* _Task statement_: Extract the material from its first line through the line containing "Looking at the screenshot, I should tap(1080, 560).", reproducing every line unchanged.

--- Start ---

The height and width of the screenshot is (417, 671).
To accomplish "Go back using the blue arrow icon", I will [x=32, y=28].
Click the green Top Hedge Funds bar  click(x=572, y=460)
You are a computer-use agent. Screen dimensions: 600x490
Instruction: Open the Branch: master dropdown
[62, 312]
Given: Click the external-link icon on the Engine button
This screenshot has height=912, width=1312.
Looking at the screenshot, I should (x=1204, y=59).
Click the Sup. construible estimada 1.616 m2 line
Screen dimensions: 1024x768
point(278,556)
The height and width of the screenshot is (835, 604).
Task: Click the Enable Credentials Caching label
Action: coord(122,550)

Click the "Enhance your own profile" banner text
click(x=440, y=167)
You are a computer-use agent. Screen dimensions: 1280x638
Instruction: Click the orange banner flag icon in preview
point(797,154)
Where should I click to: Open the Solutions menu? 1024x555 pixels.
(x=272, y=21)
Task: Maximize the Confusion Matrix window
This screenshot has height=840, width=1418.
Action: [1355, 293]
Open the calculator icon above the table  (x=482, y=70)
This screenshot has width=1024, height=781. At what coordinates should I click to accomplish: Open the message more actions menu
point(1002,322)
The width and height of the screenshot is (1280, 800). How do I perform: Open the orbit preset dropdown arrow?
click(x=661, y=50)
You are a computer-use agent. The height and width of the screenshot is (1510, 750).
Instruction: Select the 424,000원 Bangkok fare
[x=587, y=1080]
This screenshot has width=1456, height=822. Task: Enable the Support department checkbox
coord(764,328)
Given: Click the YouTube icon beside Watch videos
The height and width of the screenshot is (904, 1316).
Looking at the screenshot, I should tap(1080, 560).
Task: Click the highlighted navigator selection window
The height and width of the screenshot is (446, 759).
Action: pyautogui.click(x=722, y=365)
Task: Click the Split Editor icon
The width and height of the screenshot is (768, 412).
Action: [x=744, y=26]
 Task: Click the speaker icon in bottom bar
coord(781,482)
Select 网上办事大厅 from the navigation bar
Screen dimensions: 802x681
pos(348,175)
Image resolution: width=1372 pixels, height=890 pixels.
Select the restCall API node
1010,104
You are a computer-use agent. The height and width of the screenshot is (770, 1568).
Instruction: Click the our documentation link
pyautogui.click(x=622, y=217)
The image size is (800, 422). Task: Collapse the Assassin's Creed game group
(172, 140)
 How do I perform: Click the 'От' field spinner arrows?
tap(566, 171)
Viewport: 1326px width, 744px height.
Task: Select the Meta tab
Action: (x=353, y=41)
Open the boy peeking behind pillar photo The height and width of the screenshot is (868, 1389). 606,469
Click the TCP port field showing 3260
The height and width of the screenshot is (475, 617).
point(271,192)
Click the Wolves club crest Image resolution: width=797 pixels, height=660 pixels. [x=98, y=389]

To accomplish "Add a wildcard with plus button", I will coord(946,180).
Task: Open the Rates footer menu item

--- End ---

* _Answer to this exercise_:
The height and width of the screenshot is (417, 671).
To accomplish "Go back using the blue arrow icon", I will [x=32, y=28].
Click the green Top Hedge Funds bar  click(x=572, y=460)
You are a computer-use agent. Screen dimensions: 600x490
Instruction: Open the Branch: master dropdown
[62, 312]
Given: Click the external-link icon on the Engine button
This screenshot has height=912, width=1312.
Looking at the screenshot, I should (x=1204, y=59).
Click the Sup. construible estimada 1.616 m2 line
Screen dimensions: 1024x768
point(278,556)
The height and width of the screenshot is (835, 604).
Task: Click the Enable Credentials Caching label
Action: coord(122,550)

Click the "Enhance your own profile" banner text
click(x=440, y=167)
You are a computer-use agent. Screen dimensions: 1280x638
Instruction: Click the orange banner flag icon in preview
point(797,154)
Where should I click to: Open the Solutions menu? 1024x555 pixels.
(x=272, y=21)
Task: Maximize the Confusion Matrix window
This screenshot has height=840, width=1418.
Action: [1355, 293]
Open the calculator icon above the table  (x=482, y=70)
This screenshot has width=1024, height=781. At what coordinates should I click to accomplish: Open the message more actions menu
point(1002,322)
The width and height of the screenshot is (1280, 800). How do I perform: Open the orbit preset dropdown arrow?
click(x=661, y=50)
You are a computer-use agent. The height and width of the screenshot is (1510, 750).
Instruction: Select the 424,000원 Bangkok fare
[x=587, y=1080]
This screenshot has width=1456, height=822. Task: Enable the Support department checkbox
coord(764,328)
Given: Click the YouTube icon beside Watch videos
The height and width of the screenshot is (904, 1316).
Looking at the screenshot, I should tap(1080, 560).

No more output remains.